Ian McLeod, Chairman of the Hawick Branch of Legion Scotland, is taking part in Poppyscotland’s national fundraising campaign to mark the centenary of the end of the First World War.
And Ian is now making his final push to complete his challenge of raising £1,918 for Poppyscotland.
This Saturday (27th October), he will undertake a challenging cycle route of 87 miles, visiting 19 different War Memorials within the Borders area where a Poppy Cross will be left as a mark of respect on behalf of the Hawick Branch of Legion Scotland.
The visits will be very brief due to the distance and time factors. The estimated times of arrival at each Memorial are listed in the schedule, which can be downloaded here.
If you are in the area please show your support by joining these very brief acts of Remembrance as Ian makes his final push in the Poppy Pledge of raising £1,918 by accumulating at least 1,918 miles.
Ian heard about The 1918 Poppy Pledge through the branch, and explains why he took up the challenge: “At the Hawick Branch, we are very active in our support of the annual Scottish Poppy Appeal. We feel strongly about providing support to our veterans. What’s more, we want to say ‘thank you’ to all those who paid the ultimate sacrifice, or were injured in conflicts, and especially on this very important anniversary of the end of the First World War.
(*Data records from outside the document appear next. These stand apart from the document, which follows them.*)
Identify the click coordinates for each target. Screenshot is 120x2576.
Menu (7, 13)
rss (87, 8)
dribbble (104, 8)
“I will be cycling 1,918 miles between the 1st August and 31st October. This is being done locally and the miles will be covered mainly on local rides within Hawick and the Borders, with some taking place in other parts of the country. I will need to cover an average 150 miles per week to achieve this, which I’ll fit in along with my full-time job! Yes, it is a tough challenge, but it’s one I’m up for.”
Ian served with The King’s Own Scottish Borderers from 1971 to 1977 having joined up at the tender age of just 15 years old and nine months; the last year of so-called “Boy Soldiers”. He spent time in Belfast, Berlin and Inverness. Some years later, he joined the Territorial Army after realising there were many things he missed about Army life. He served in the TA for 18 years. Ian adds: “As a veteran myself, I’ve always felt an affiliation with any charity that supports ex-Service personnel. And if I can do something I enjoy and it benefits someone else then that’s fantastic.”
Enjoyment for Ian comes when he is out and about on his bike. He started cycling in his 40s and, in his own words, it “opened up my eyes to what is on my own doorstep”. He is keen to point out that fundraising for a charity such as Poppyscotland does not necessarily have to be an arduous undertaking.
Ian says: “It doesn’t have to be a physical challenge if you want to raise funds to make a difference to someone’s life. Get out there and do something you enjoy. It is important that veterans know the help is out there, so spread the word when you’re doing your bit.”
Gordon Michie, Head of Fundraising for Poppyscotland, said: “In this important centenary year, The 1918 Poppy Pledge has inspired groups, schools, businesses, clubs and organisations around the country to take on the challenge of raising £1,918 which will provide a lasting tribute to those who fell in the First World War.
“The fundraising efforts by Ian are nothing short of Herculean, and it is Pledgers such as these that will allow us to make a step change in the scale of support Poppyscotland is able to provide those in the Armed Forces community who rely on our support today.”
Poppyscotland provides and funds a variety of services for veterans. They aim to help as many people in the Armed Forces community as possible.
Gordon added: “We support people of all ages, whether difficulties have arisen during time in the Armed Forces or many years later. We also help the families of ex-Servicemen and ex-Servicewomen, including partners, widows, widowers and children.”